When her client doesn't have art but wants to start a serious collection, Molly usually suggests an art consultant. Her go-to women in Los Angeles are Sarah Cohen of mixed media consulting ( and Cardiff Dugan Loy ( 

"Both of these women are super-plugged-in to the contemporary art world and can really help the client navigate it and find just the art they like," she notes. (A spin through the M. Design Interiors portfolio shows that many of Molly's clients definitely have an appreciation for fine art and photography.)

[Interior design by Molly Luetkemeyer. Photo by Justin Officer.]

[Interior design by Molly Luetkemeyer. Photograph courtesy M. Design Interiors.]

That said, when Molly works with clients who don't have a big zeal for art, she still encourages them to consider various types of prints, accessories that serve as sculptural elements, or sometimes even a graphic, decorative painting on a wall. For example, the bold diagonal and horizontal stripes pictured above are simply intended to be decorative (although art history enthusiasts may be reminded of Sol LeWitt or Bridget Riley). Since she wasn't attempting to pass the stripes off as a Sol LeWitt, Molly felt free to use them as an enormous unifier, deftly echoing colors from all of the fabrics and furniture throughout the madeover 1960s Bel Air house. 

"Stripes are pretty easy to paint," she explains, "because you just tape off the lines and then run a bead of caulk along the edge (to prevent bleeding) and then paint right over it. Once the first color is dry, remove the paint and tape along the edge of the already painted stripe, add the caulk and repeat. It’s the best way I know to get super-crisp lines."

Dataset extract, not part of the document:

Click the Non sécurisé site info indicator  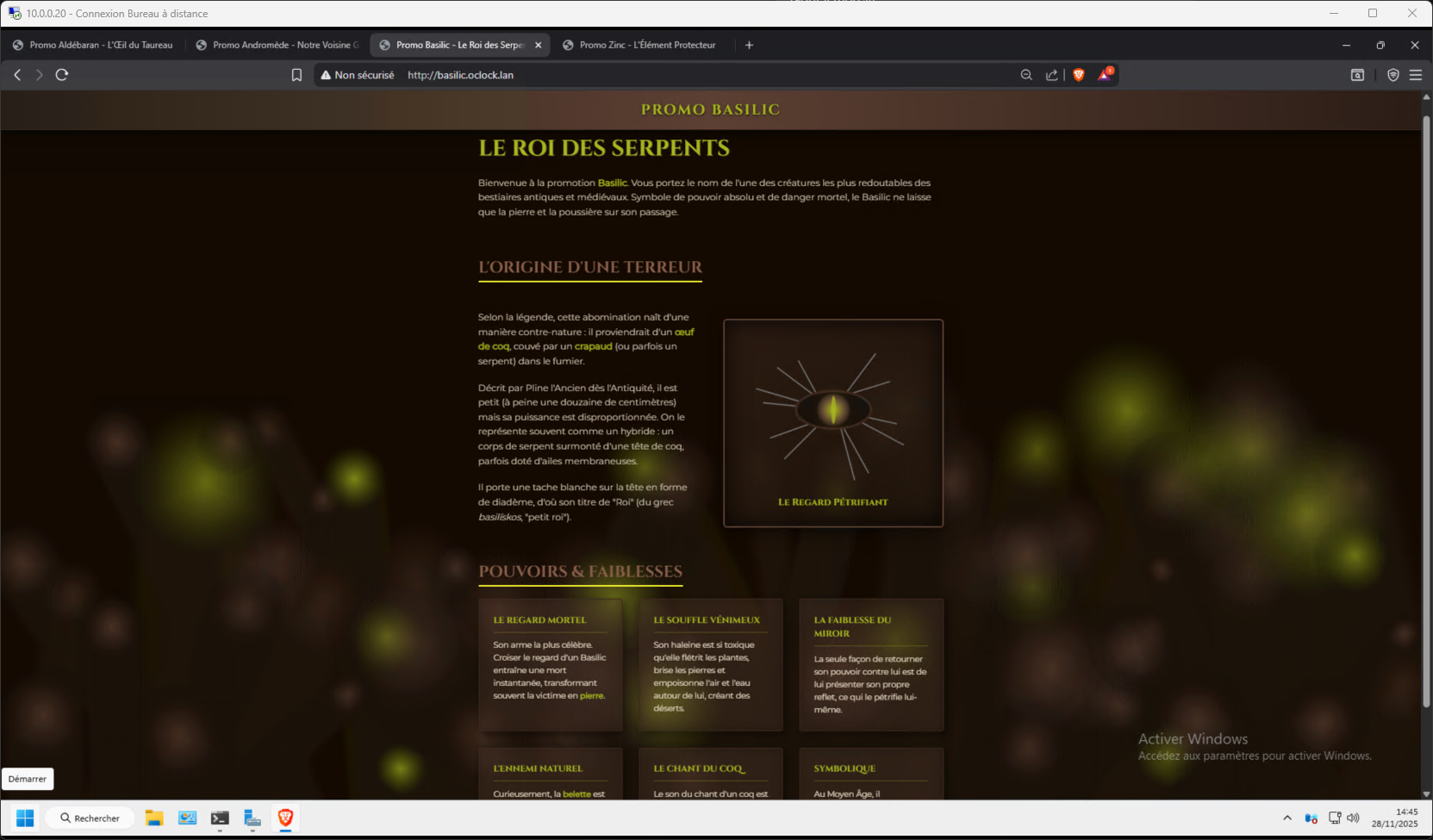point(358,75)
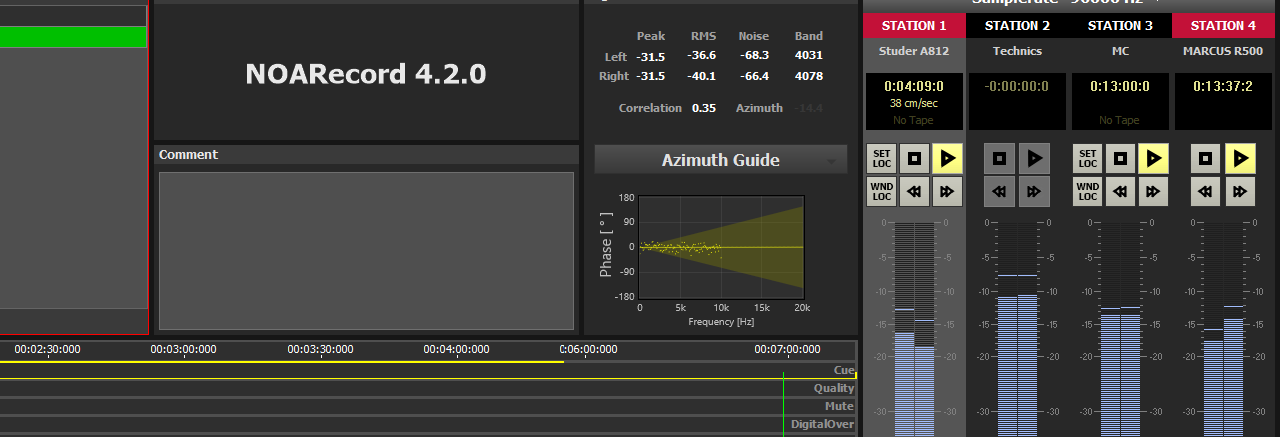Screen dimensions: 1280x437
Task: Start playback on Station 4 MARCUS R500
Action: pos(1239,158)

[Interior design by Molly Luetkemeyer. Photo by Justin Officer.]

Textiles are another passion of Molly's and she's never timid about stratigically using them to punch up a room. Check out the chevron stripe she used at the windows in her sister's master bedroom. Also, as mentioned the othrer day, different views of this house are in the April 2010 InStyle (the Modern Mom story about Molly and sibling Julie Bowen addresses kid-friendly fabrics, among other things). And the interior designer is working on a fabric line of her own, so there's much more to look foward to.

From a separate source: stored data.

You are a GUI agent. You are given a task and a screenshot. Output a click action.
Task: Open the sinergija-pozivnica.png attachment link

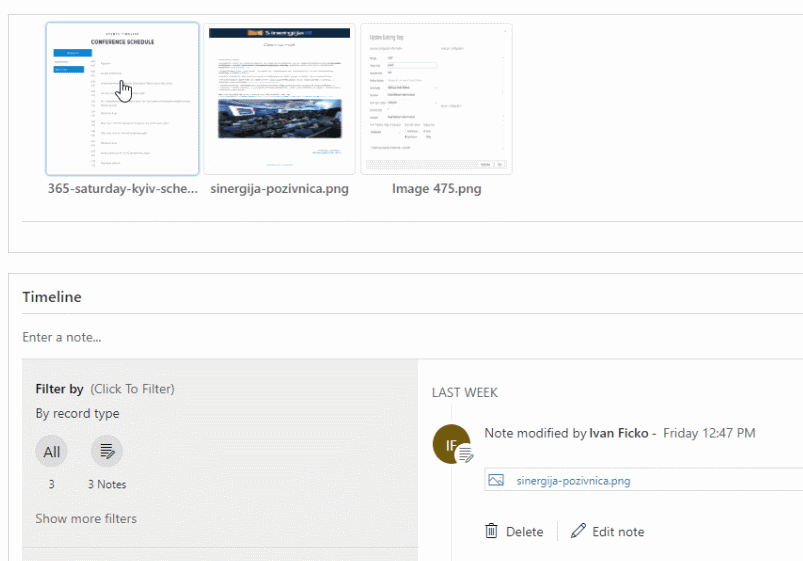[x=573, y=481]
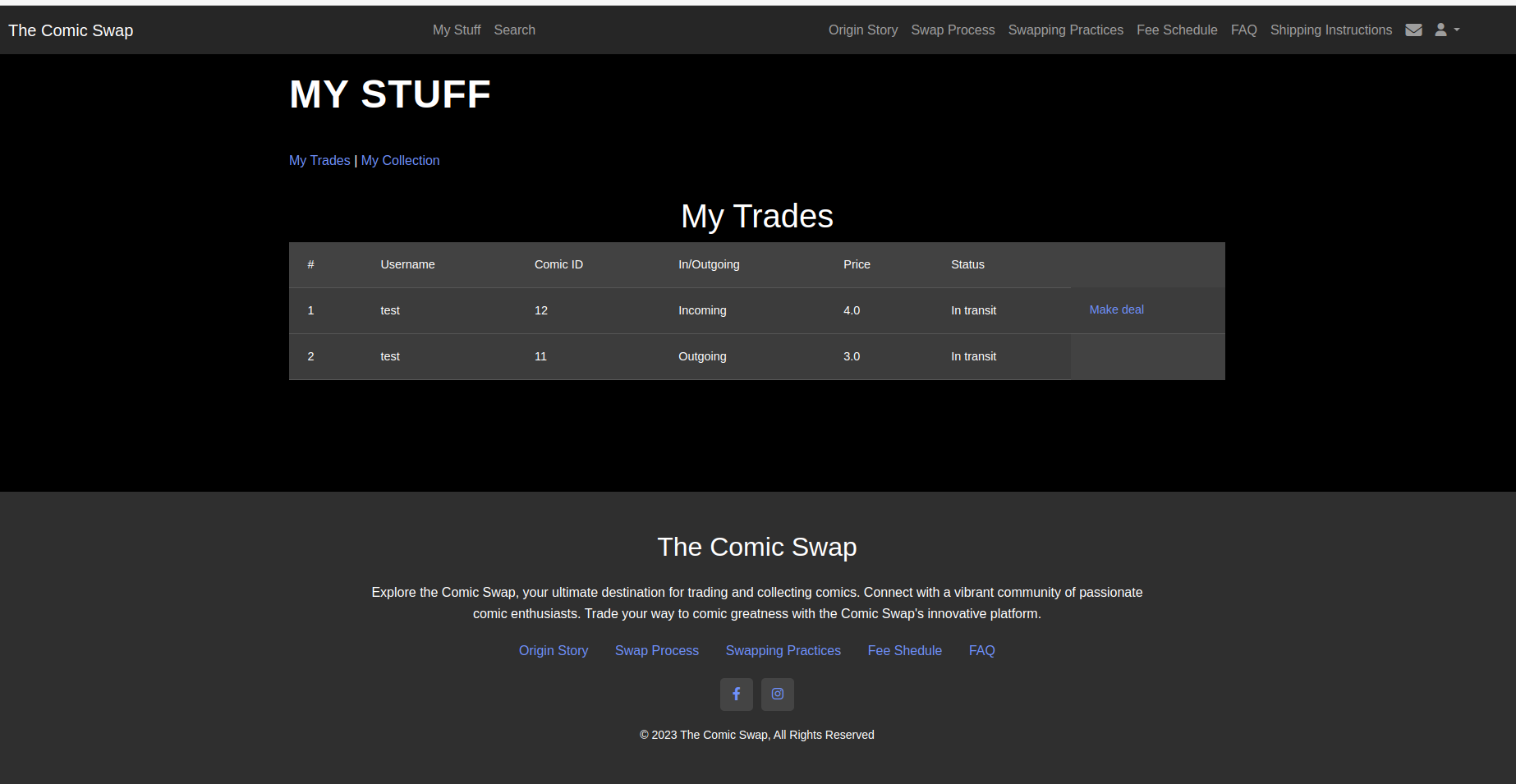Open the Instagram icon in footer
This screenshot has width=1516, height=784.
777,694

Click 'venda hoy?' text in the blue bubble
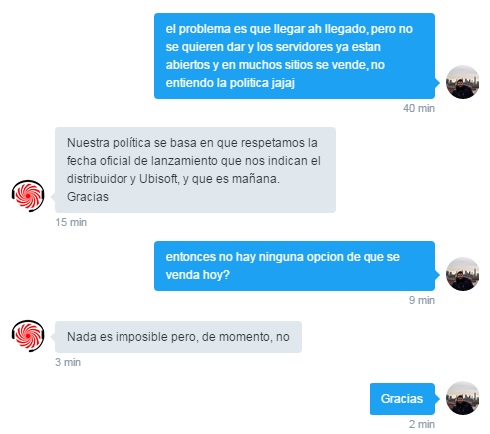coord(198,275)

For other thoughts on collecting art, see Angie's Sources and Collecting. Try 20 x 200 for affordable, good quality prints from a batch of really interesting artists. And, alternatively, if antique paintings and drawings are your cup of tea, never discount auctions -- surprisingly attainable pieces often show up there.

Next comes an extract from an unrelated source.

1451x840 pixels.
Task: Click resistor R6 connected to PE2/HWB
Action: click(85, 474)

Related past post: Lived In.

 [Interior design by Molly Luetkemeyer. Photograph courtesy M. Design Interiors.]


Sanity Fair said...

I love the idea of building a room around the art - beautiful and interesting pieces you've gone to all the thought and trouble to acquire shouldn't have to fight for attention. If you want the piece to disappear, it probably wasn't the best match for you anyway... and I love that modern mom spread! Great dress.

Maggie May said...

Great post:)

realartlover said...

Having just been to the Affordable Art Fair in London, I was bowled over by the work of work of one particular artist, Richard Snowden.
There were 1000's of paintings, alot of them quite samey, but then you turned the corner and POW! the vibrancy and vitality of this guy's work just stopped you in your tracks!
This is the sort of artwork that brings a room to life.

Karena said...

Love Molly's philosophy on art. It is of course my own. Build around a great work of art you love! Even if only one piece at fist. I guarantee you will receive so many ooh, and aah s!!

Art by Karena

Patty said...

Molly is an amazing designer, I love the wide stripes of color on the walls they really open the room up.

Tina Steele Lindsey said...

Some build a room around art, some purchase art to fit a room, and others purchase art of arts sake. The common denominator is art. Someone was commenting about affordable art. If I ever had any advise regarding the purcahse of art it is to never hesitate to make an offer to an artist. If it isn't unreasonable, they will always consider it because all artists appreciate those who enjoy their art. Wonderful pics.

Janet said...

Such a clean and fresh eye!

Mélanie said...

I love Molly's philosohpy ...and her style.